Hal tersebut memungkinkan mereka bertindak sebagai penguasa de facto di wilayahnya, yang sering kali mendorong pemberontakan terhadap otoritas pusat.
Tidak seperti di era Cyrus yang Agung, di mana para satrap lebih tunduk kepada raja, di bawah Darius dan penerusnya, mereka mulai memberontak secara terbuka.
Pemberontakan menjadi semakin sering, terutama pada masa pemerintahan Artaxerxes II, yang menghadapi tantangan besar berupa Pemberontakan Satrap Besar pada 366-360 SM.

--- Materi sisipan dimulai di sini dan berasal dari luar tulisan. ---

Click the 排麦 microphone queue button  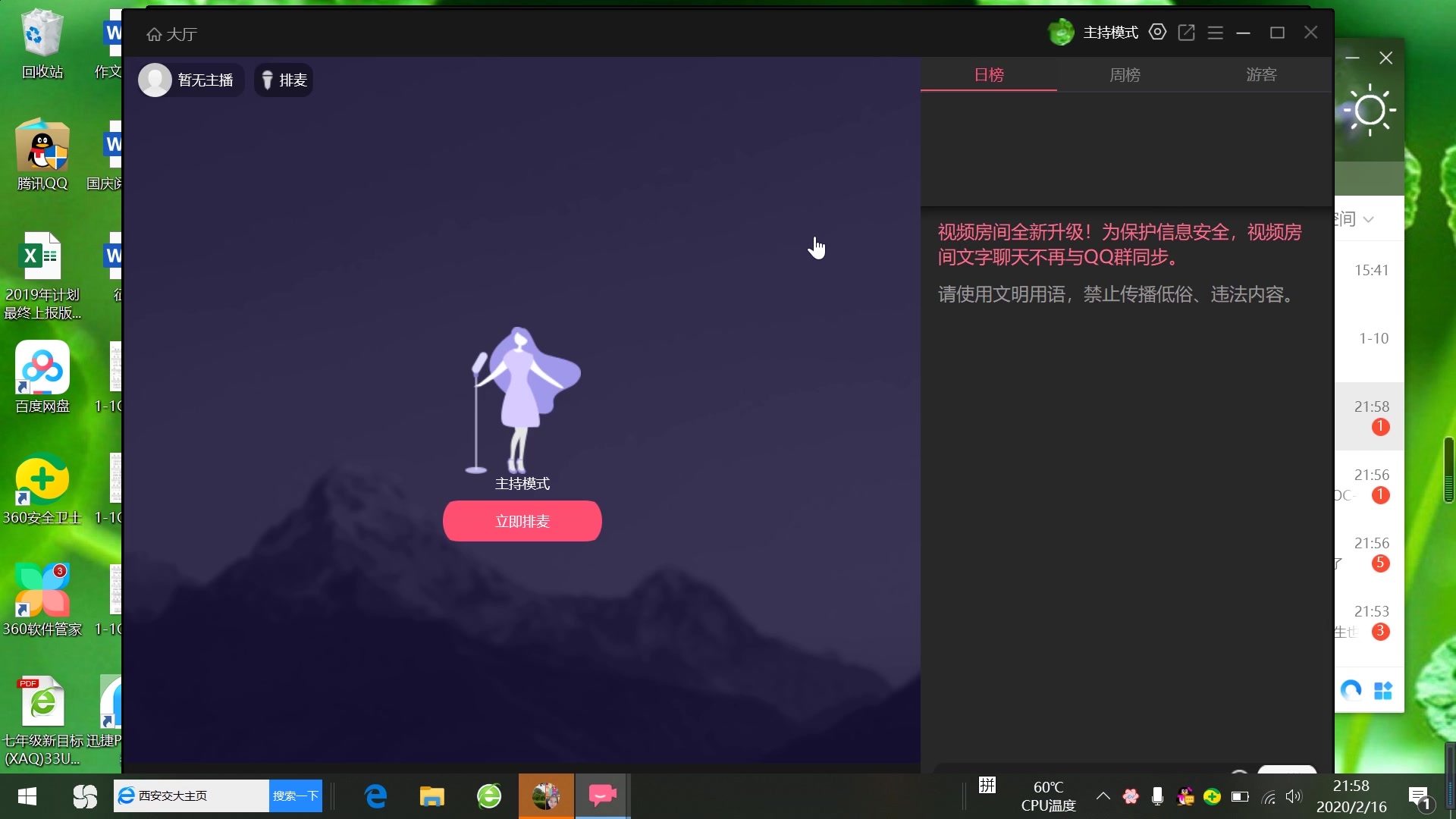284,80
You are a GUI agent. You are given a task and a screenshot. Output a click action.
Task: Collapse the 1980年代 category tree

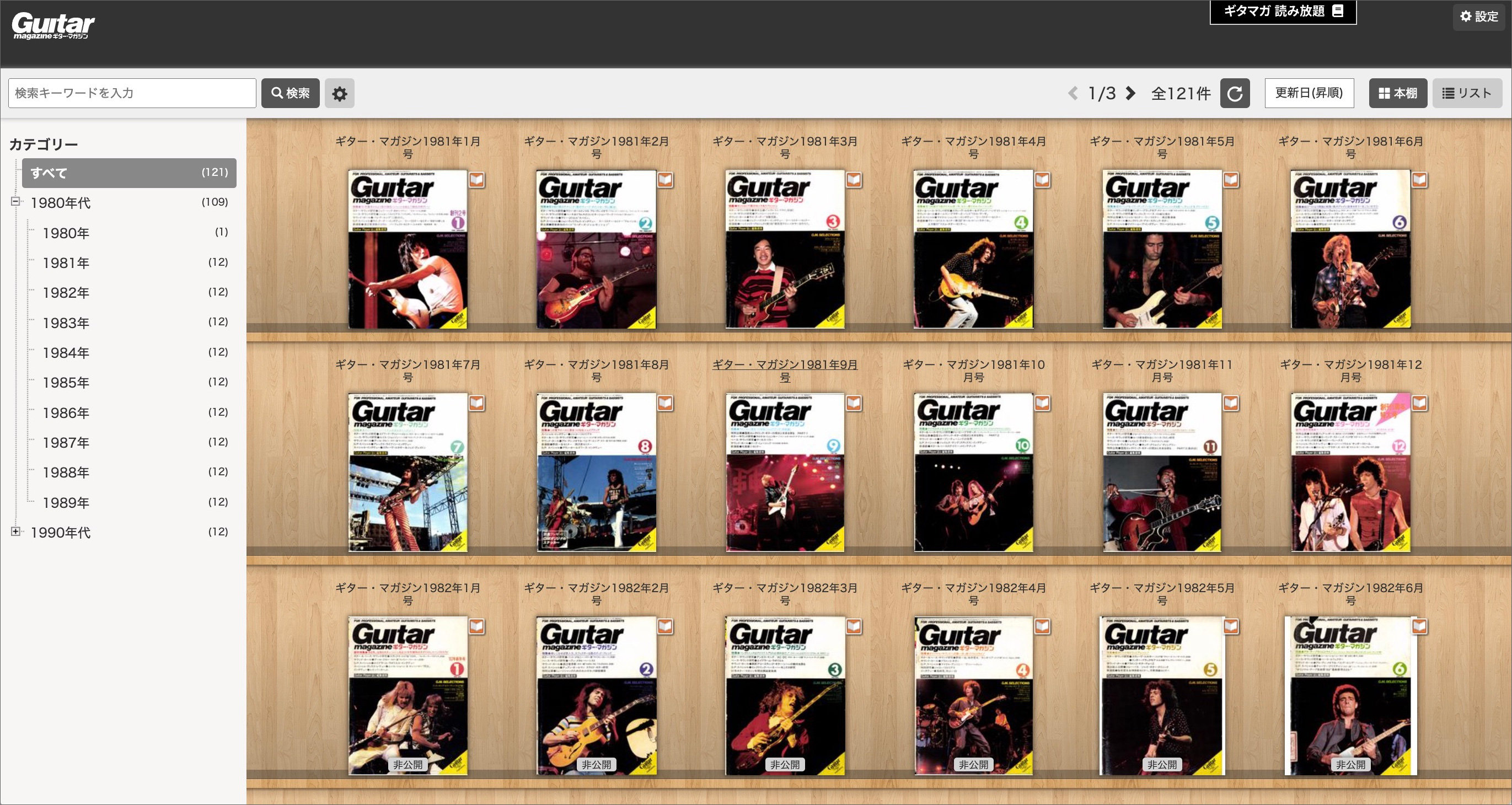click(x=16, y=202)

Para satrap di Asia Kecil dan Suriah bangkit melawan kekuasaan Artaxerxes II, didukung oleh firaun Mesir yang ingin melemahkan Persia.
Meskipun pemberontakan ini akhirnya dipadamkan oleh Artaxerxes III, kekacauan tersebut melemahkan integritas kekaisaran lebih jauh dan membuatnya rentan terhadap ancaman eksternal.
Satrap Persia setelah Alexander Agung
Pada tahun 334 SM, Alexander Agung dari Makedonia memulai invasi yang akan mengakhiri Kekaisaran Akhemeniyah. Dalam waktu singkat, Alexander menaklukkan Persia, mengakhiri era kekuasaan dinasti Akhemeniyah dan membuka jalan bagi Kekaisaran Seleukia.
Meskipun Persia berada di bawah kekuasaan baru, struktur pemerintahan mereka, termasuk peran satrap, tetap dipertahankan. Namun, makna satrap berubah. Di bawah Kekaisaran Seleukia, satrap tidak lagi hanya sebagai gubernur provinsi, tetapi juga sebagai komandan militer yang disebut strategos dalam bahasa Yunani.
Ketika Alexander meninggal dunia pada usia muda, ia tidak meninggalkan pewaris yang siap memimpin kekaisaran besar yang ia bangun. Ketiadaan penerus yang jelas memicu perebutan kekuasaan di antara jenderal-jenderalnya, yang dikenal sebagai Perang Diadochi atau Perang Suksesi.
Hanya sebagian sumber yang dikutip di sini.